Bilimsel makalelere ulaşmak, özellikle de tüm makaleyi okuyabilmek son derece masraflı. Neyse ki bu durum, yakında düzeltilecek gibi görünüyor. Unpaywall adlı uygulama ve Chrome tarayıcı eklentisi sayesinde, makaleler çevrimiçi olarak ücretsiz okunabiliyor. Uygulama kapsamında tüm, yanlış okumadınız, tüm bilimsel makalelerin yaklaşık dörtte birinin mevcut olduğu iddia ediliyor.
Geçtiğimiz yıl, devasa kara deliklerin çarpışarak birleşmeleriyle oluşan yer çekimi dalgalarının ilk kez gözlenmesi, Einstein’ın Genel Görecelilik Kuramı kapsamındaki yüz yıllık iddiası kanıtlayan bir gelişme oldu. Bunu takiben LIGO Gözlemevi (Laser Interferometer Gravitational-Wave Observatory) iki yer çekimi dalgası daha tespit etti. Bunların sonuncusunda 3 milyar ışık yılı uzaklıktaki kara delikler çarpışmıştı.
Amerika’da gerçekleştirilen küçük fakat önemli bir klinik çalışma, 100 yıllık suramin adlı bir ilacın otizmli çocuklarda semptom tedavisi için kullanılabileceğini öne sürdü. Makaleye göre, aslen uyku hastalığı ve nehir körlüğü gibi hastalıkların tedavisinde kullanılan suramin, düşük dozlarda çocuklara verildiğinde otizm belirtilerini azaltıyor. Bu durumun kanıtlanması için ileri faz çalışmalara halen ihtiyaç duyulsa da, tedavinin olasılığı dahi otizm açısından umut verici bir gelişme.

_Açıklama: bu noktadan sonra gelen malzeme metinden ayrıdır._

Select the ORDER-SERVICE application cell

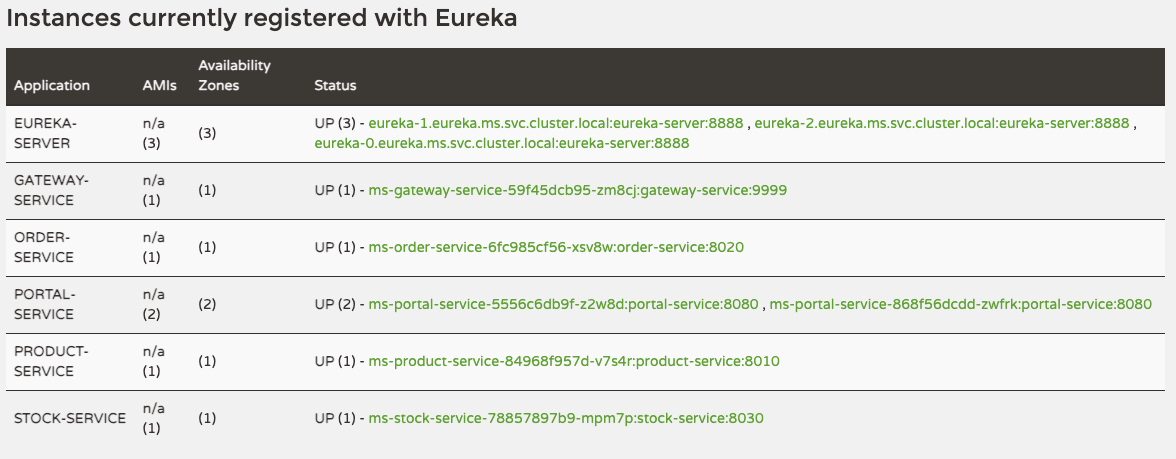(x=44, y=248)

MIT’de yapılan bir araştırma, Alzheimer ile ilişkili hafıza kaybının geri döndürülebileceğine dair önemli bir gelişme oldu. Hafıza oluşum sürecine karışan (ve ortalığı karıştıran) enzim, yeni ortaya çıkarılan bir protein sayesinde hedeflenebilir, böylece çalışması engellenebilir hale geldi. Bu da, sürecin sorunsuz olarak işlemesi ve kişinin hafıza sürecinde herhangi bir aksama olmaması demek.
12 yıllık bir klinik çalışma sonunda, hamilelik boyunca B3 vitamini almanın sorunlu doğum ve düşük riskini azalttığı ortaya kondu.

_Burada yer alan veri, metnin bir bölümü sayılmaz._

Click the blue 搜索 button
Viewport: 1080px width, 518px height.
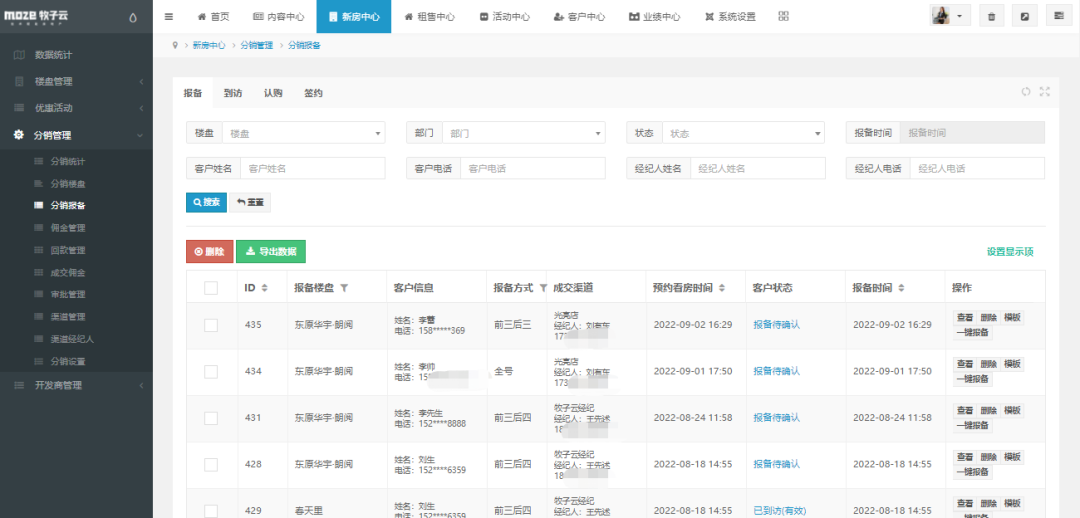point(206,202)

Antibiyotik direnci, yani organizmaların antibiyotiğe bağışıklık kazanıp onlardan etkilenmeyecek hale gelmesi hastalık tedavisini oldukça zorlaştıran bir durum. Birleşmiş Milletler’in toplum sağlığı için ciddi bir tehdit olarak sınıflandırdığı durumun, 2050 yılında yılda 10 milyon kişiyi öldürecek kadar şiddetleneceğini düşünen bilim insanları dahi var.

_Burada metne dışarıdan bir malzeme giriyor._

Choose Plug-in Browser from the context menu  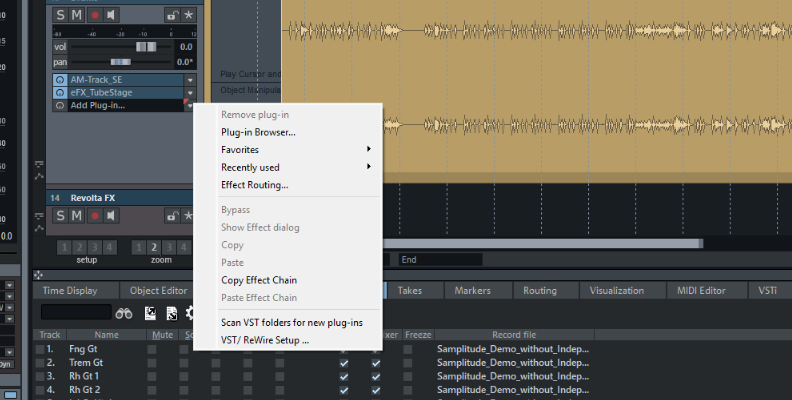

Bu yılın başlarında yayınlanan bir araştırma, birden çok bakteri suşunda antibiyotik direncini geri döndüren bir molekülün bulunduğunu müjdeledi. Avusturalyalı doktora öğrencisi Shu Lam ise, anbiyotik dahi kullanmadan bakterileri öldüren yıldız şeklinde bir polimer keşfettiğini duyurdu. Bu gelişmeye bakılırsa, bir gün antibiyotik direnci tehditi, antibiyotiğin kendisiyle birlikte tarihe karışabilir.